Harum, Hurum und Gischeri

Es waren einmal eine Frau und ein Mann. Sie hatten zwei Kinder, ein Mädchen und einen Jungen. Der Junge war größer, das Mädchen kleiner und lag noch in der Wiege. Eines Tages lief der Junge irgendwohin nach draußen. Als er wieder hereinkam, sah er, daß das Kind die Wiege verlassen hatte. Es war auf den Dachboden hinaufgestiegen und zerknackte Knochen mit den Zähnen. Dabei sprach es: "Mutters Knochen, Vaters Knochen, Großmutters Knochen, Großvaters Knochen.” Alle hatte es aufgefressen.

Da erschrak der Junge, rannte davon und kam nicht wieder. Das Mädchen sah, wie der Junge davonlief, sprang vom Boden herunter, sprang aufein großes Schwein, das dort angebunden war, und verfolgte den Bruder.

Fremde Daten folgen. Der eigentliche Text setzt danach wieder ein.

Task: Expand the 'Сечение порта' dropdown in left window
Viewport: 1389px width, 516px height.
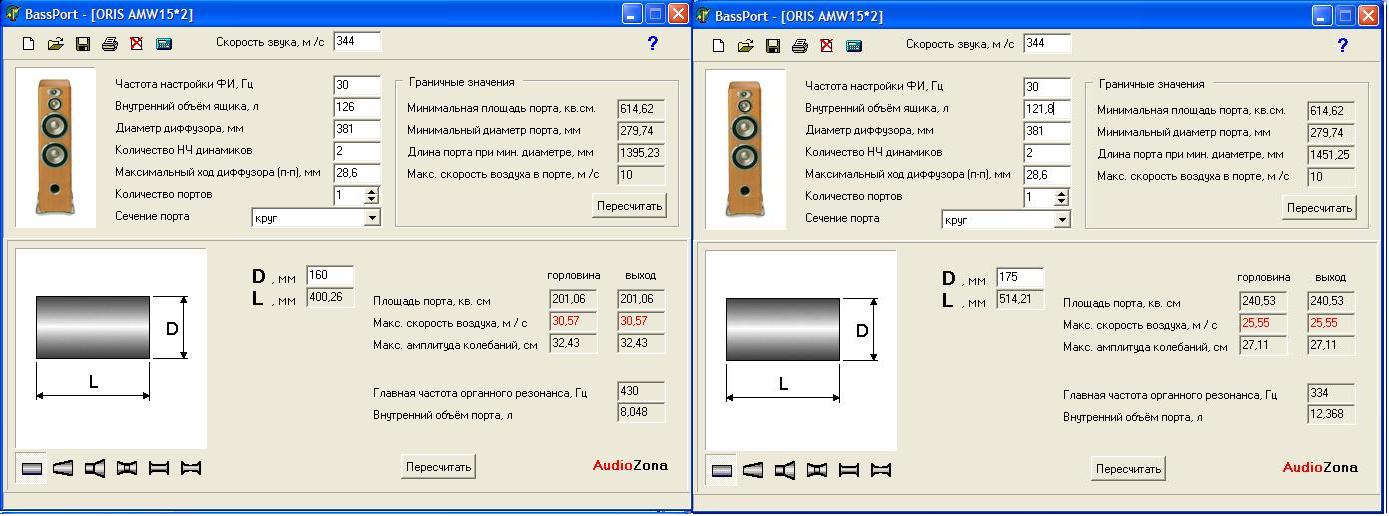Action: (x=372, y=218)
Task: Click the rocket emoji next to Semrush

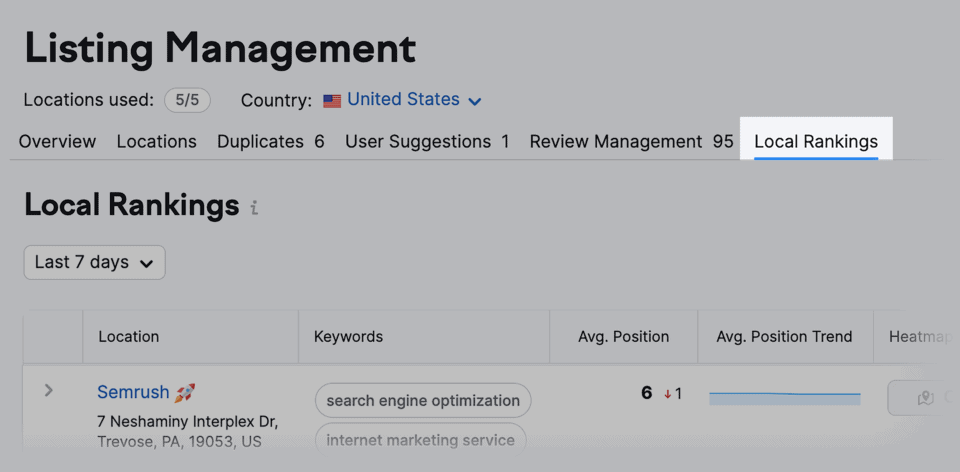Action: tap(185, 393)
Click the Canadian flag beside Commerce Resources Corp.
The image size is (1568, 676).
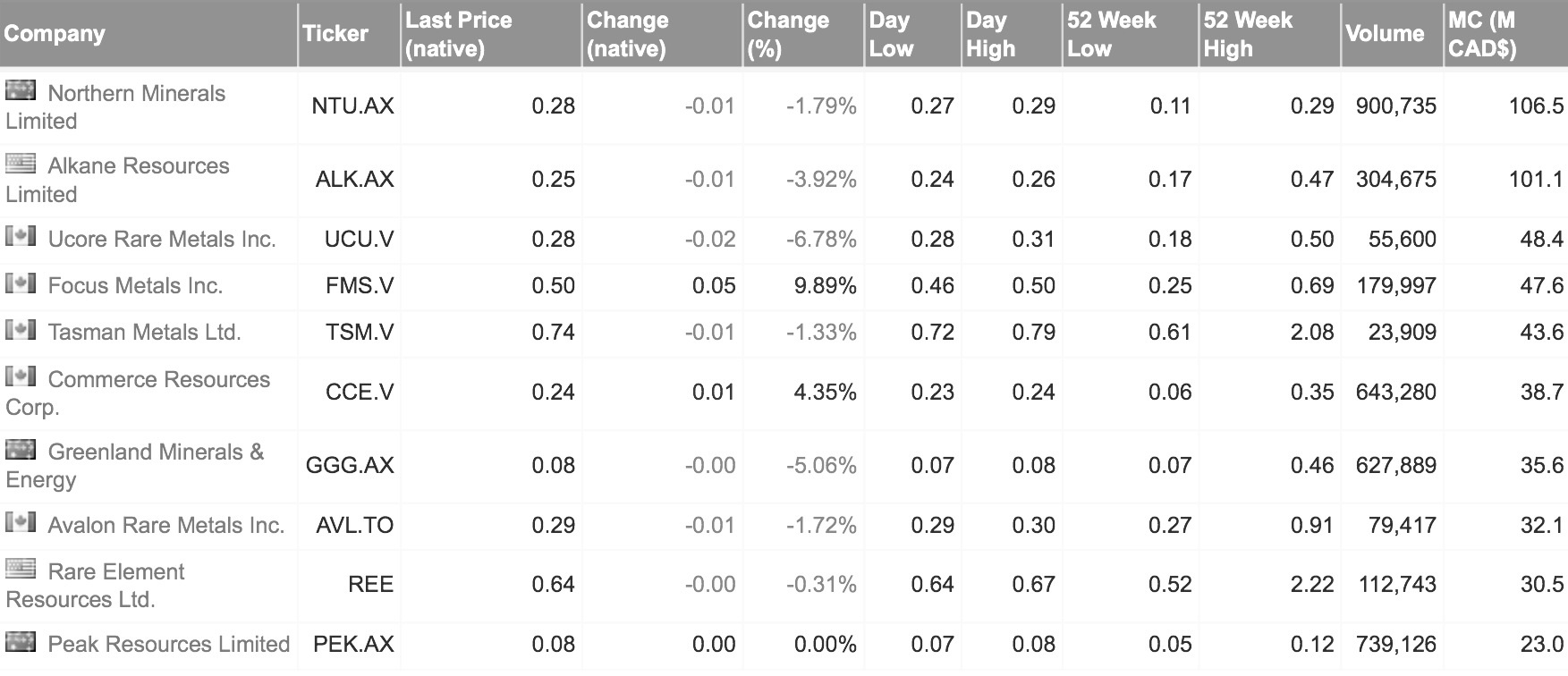[x=21, y=376]
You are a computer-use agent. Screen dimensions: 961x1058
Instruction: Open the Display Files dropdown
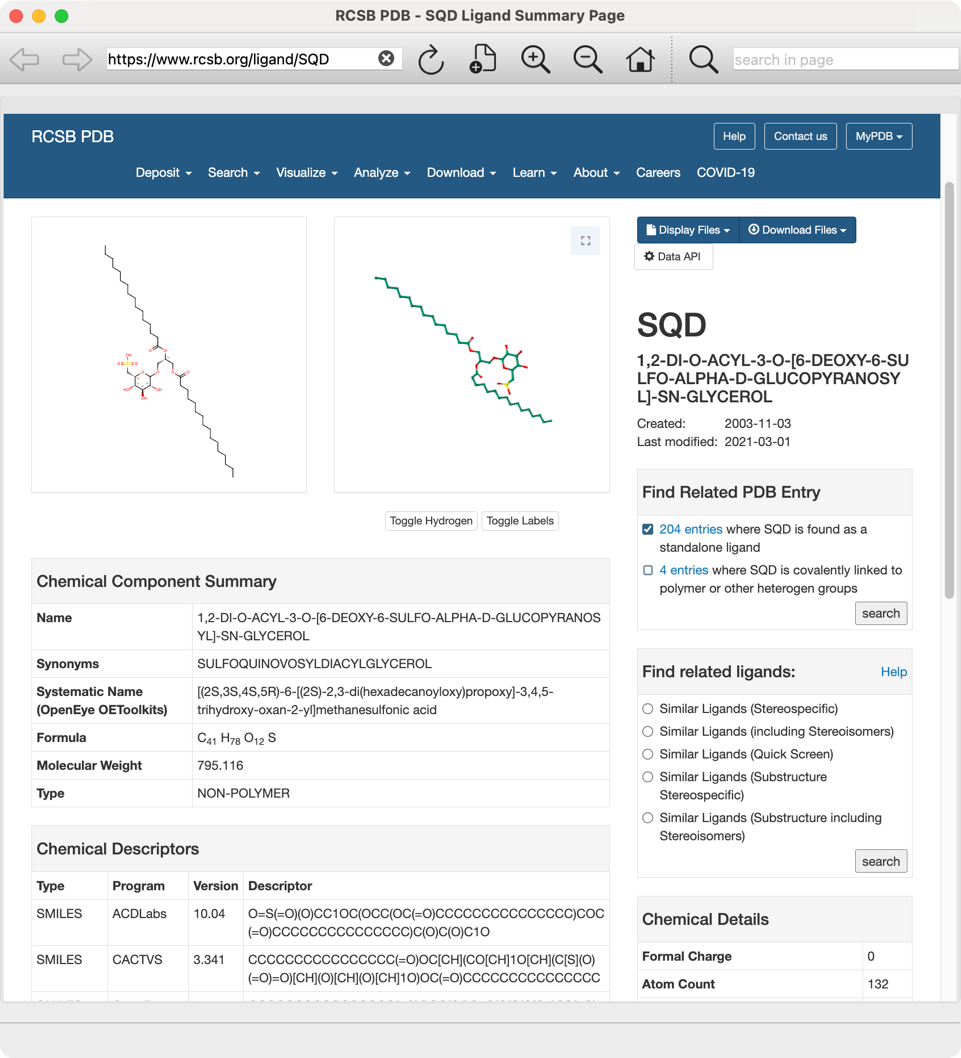[x=688, y=230]

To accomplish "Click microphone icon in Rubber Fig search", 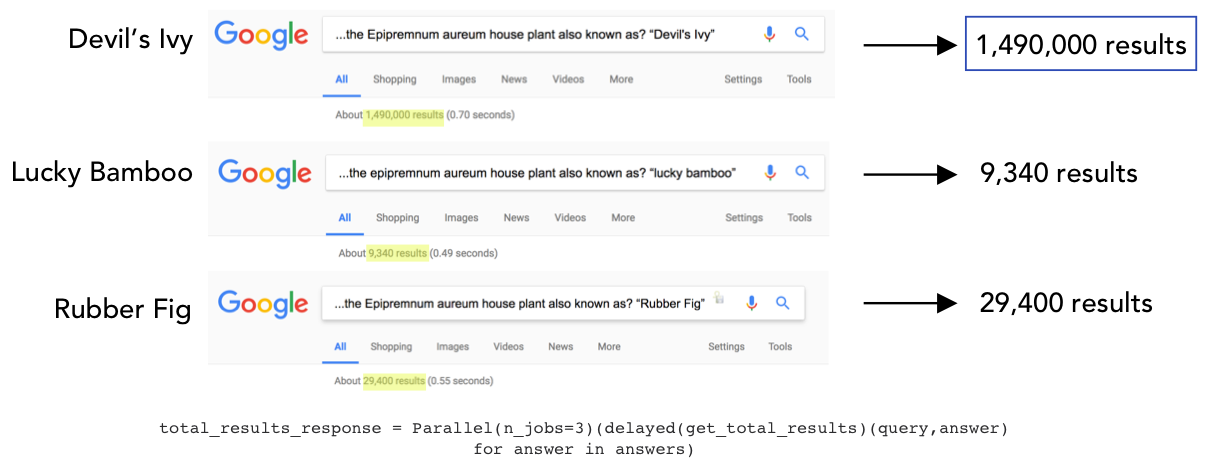I will (752, 303).
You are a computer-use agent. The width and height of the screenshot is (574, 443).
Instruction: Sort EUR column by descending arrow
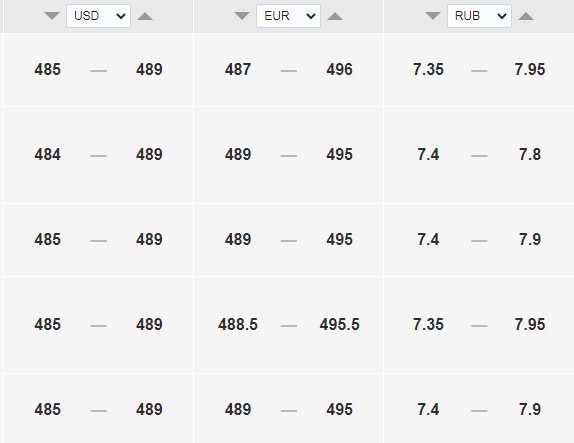(242, 16)
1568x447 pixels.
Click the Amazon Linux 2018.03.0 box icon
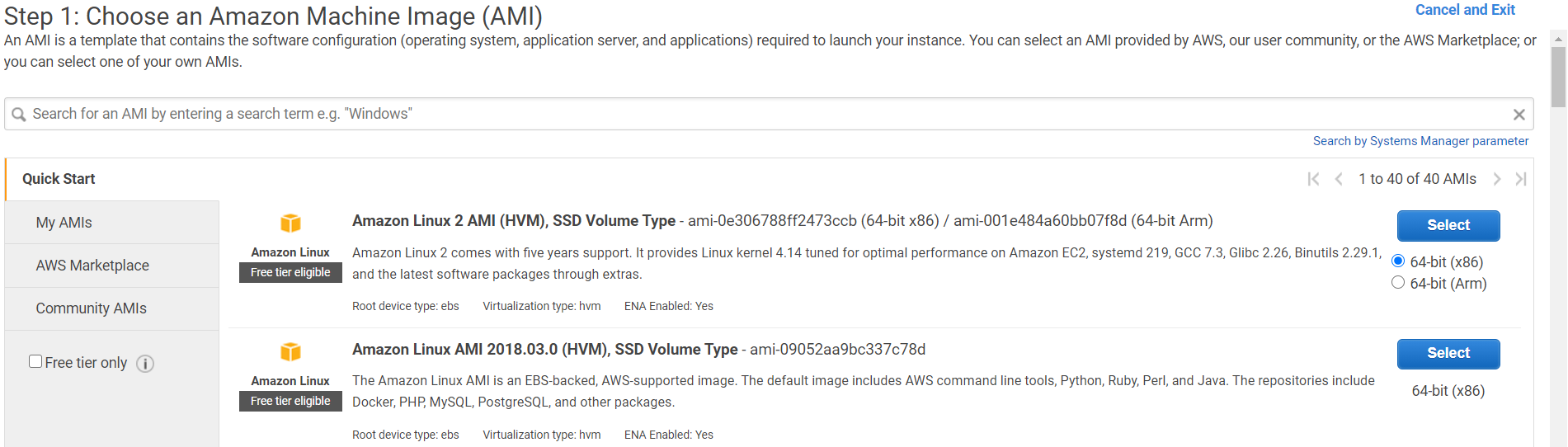coord(290,351)
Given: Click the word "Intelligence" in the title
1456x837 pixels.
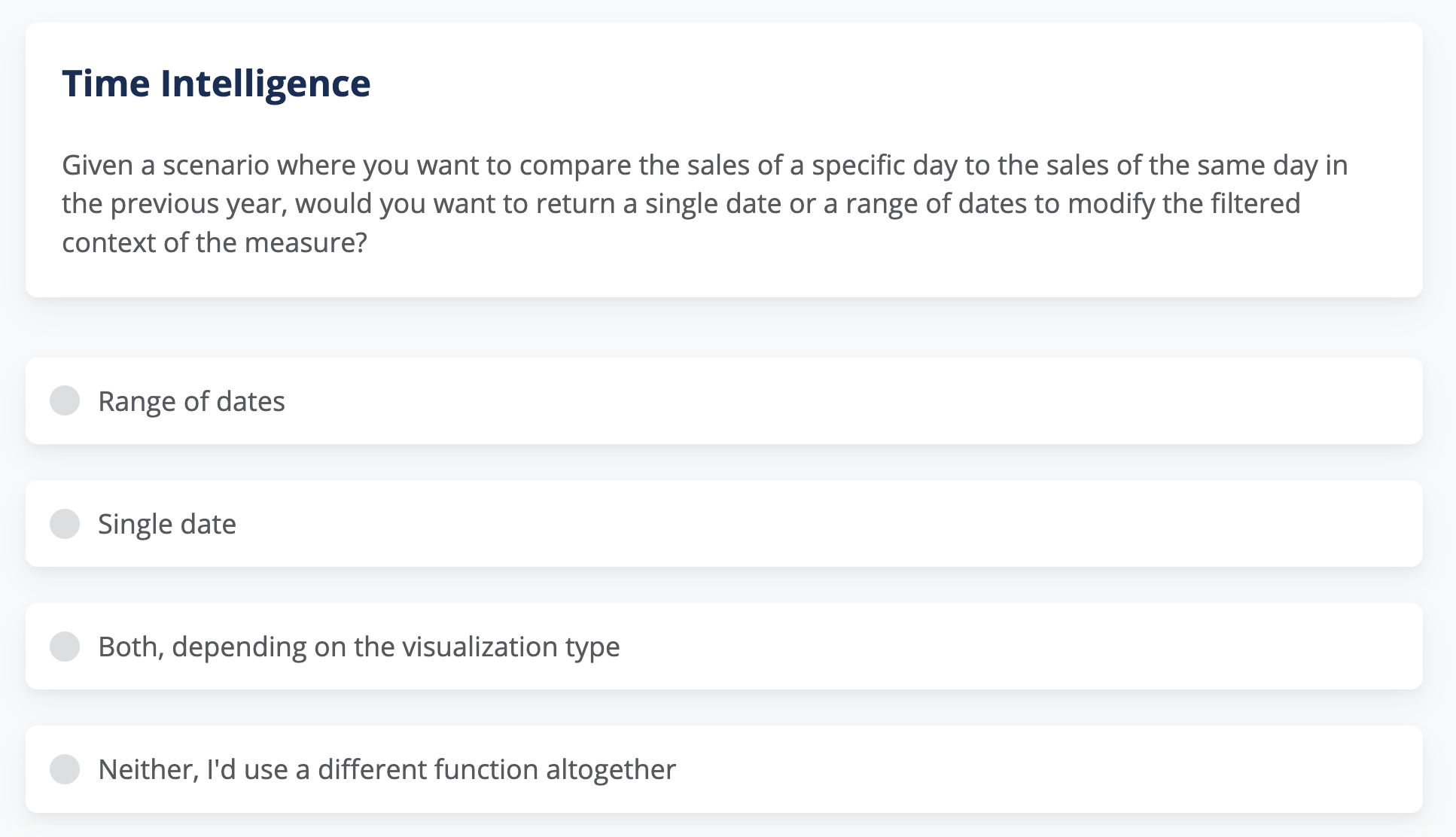Looking at the screenshot, I should [x=265, y=83].

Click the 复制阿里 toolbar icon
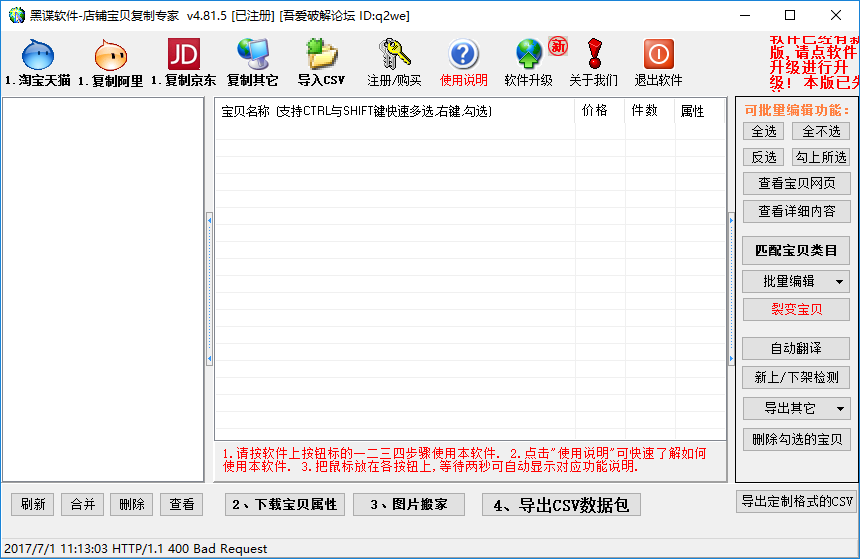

Doch der Bruder rannte weg, eilte davon, und sie konnte ihn nicht mehr einholen und rief ihm hinterher: "Wenn die Zeit kommt, werde ich dich fressen, einerlei, ob heute oder morgen!"

Der Junge lief und lief und fand drei Nüsse. Er wollte sie aufessen, doch die Nüsse sagten zu ihm: "Iß uns nicht, wir werden dir von Nutzen sein.”Der Junge aß sie nicht. Er lief und lief und gelangte zum Haus eines Mannes. "Braucht ihr keinen Tagelöhner?" fragte er. [129]

Der Junge diente dem Mann in großer Treue. Hier zog er drei Welpen auf. Den einen nannte er Harum, den zweiten Hurum und den dritten Gischeri. Geraume Zeit verging, und der Junge bekam Heimweh. Er bat seinen Herrn, ihn zu entlassen.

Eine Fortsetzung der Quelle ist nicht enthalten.